In MV, the union filed a “failure to bargain” charge claiming the company unilaterally implemented a number of revised work policies without first bargaining over the decision to implement them. Most notably, the transportation company:

  1. revised its attendance policy by eliminating the 6-month lookback period used for discipline and increasing the level of discipline for third and fourth violations; and
  2. implemented a new security sweep policy requiring employees perform certain security checks and subjecting employees to more stringent progressive discipline for violating the policy.

The parties’ CBA explicitly gave the company the exclusive right to assign employees, to discipline employees and to issue, amend, and revise reasonable rules and policies related to the right to discipline. The union argued the CBA did not contain a “clear and unmistakable” waiver of their right to bargain over the revised and newly-implemented work policies. The Board majority decided, however, to overturn its “clear and unmistakable” precedential standard and instead adopt the “contract coverage” (or “covered by the contract”) standard.

Board Explains How the Contract Coverage Standard Will Be Applied

Under the “contract coverage” (or “covered by the contract”) standard, “the NLRB will examine the plain language of the collective-bargaining agreement to determine whether action taken by an employer was within the compass or scope of contractual language granting the employer the right to act unilaterally.” The Board further elaborated that it “will give effect to the plain meaning of the relevant contractual language, applying ordinary principles of contract interpretation.” In other words, the Board (and other members of the NLRB) will review a CBA like any other contract and no longer “require that the agreement specifically mention, refer to or address the employer decision at issue.”

The Board was careful to note however that an employer’s authority under the management rights clause is subordinate to the restrictions embodied within the specific CBA provisions. The Board provided the following example to make this point: “[I]f an agreement contained a matrix of progressive discipline for safety violations that must be followed, the general contractual right to revise existing policies would not privilege the employer to dispense with progressive discipline for safety violations.”
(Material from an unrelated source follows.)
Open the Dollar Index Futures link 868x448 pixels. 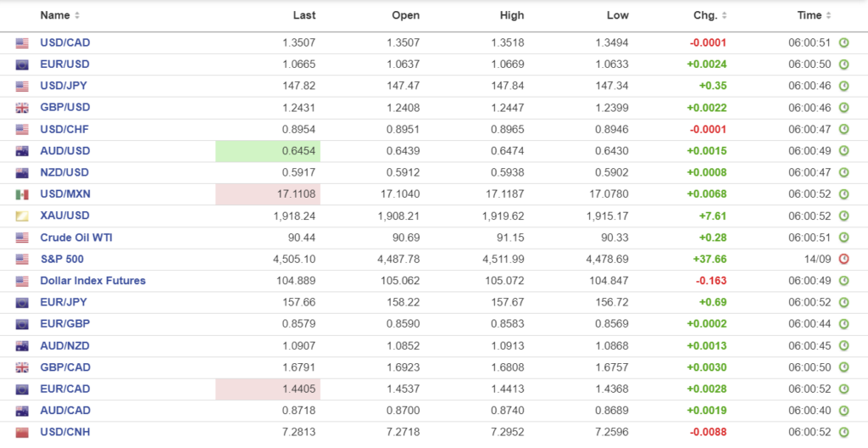[x=92, y=281]
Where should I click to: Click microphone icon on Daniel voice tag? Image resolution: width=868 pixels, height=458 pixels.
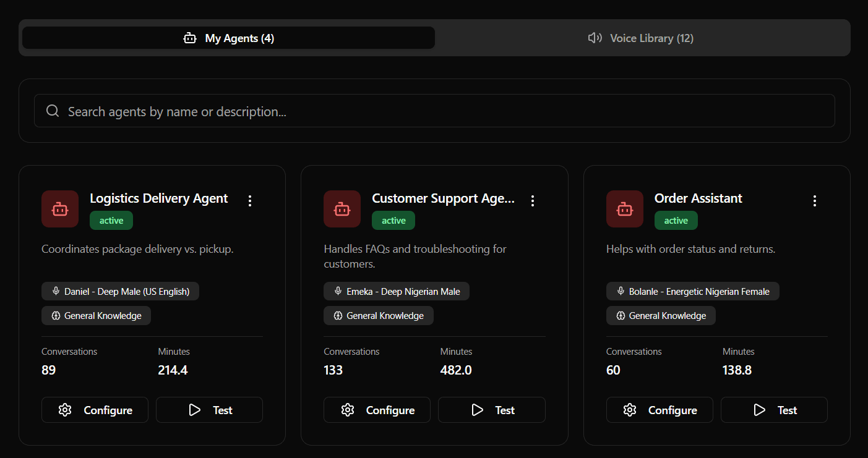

Impact Moving Forward and Unanswered Questions

The Board’s decision will likely reduce union tendencies to bypass arbitration and go straight to the NLRB with unilateral-change complaints. This is because the old waiver standard meant the employer was presumed to not have been authorized to make the unilateral change (i.e., employers always bore the burden of proving they were authorized to unilaterally act). At the same time, unions are now more likely to vigorously pursue grievances and seek to arbitrate unilateral-change allegations. Yet, the resulting trade-off seems to strongly favor employers since: (a) the grievance and arbitration process is less burdensome in terms of time and money, as well as more informal and efficient; (b) interpretations of the CBA will now be more uniform as the three main dispute resolution forums (NLRB, arbitrator, and federal court) will all apply nearly identical “contract coverage” standards; and (c) employers will now have more certainty in making unilateral work rule and policy modifications.

Looking more long term, employers should expect unions will be more likely to aggressively pursue highly-specified contract provisions in successor contract negotiations, as well as oppose broadly-worded or lengthy management rights clauses. As a result, employers should expect to spend more time bargaining over successor agreements and, for some, operating without an agreement in place for extended periods of time.

Finally, the Board did not address how its decision impacts an employer’s duty to bargain over the effects of an otherwise authorized unilateral employer action (i.e., “effect bargaining”). As such, private sector unionized employers are strongly encouraged to consult with their labor counsel before responding to union demands for effects bargaining (not to mention before unilaterally implementing new or revised work policies).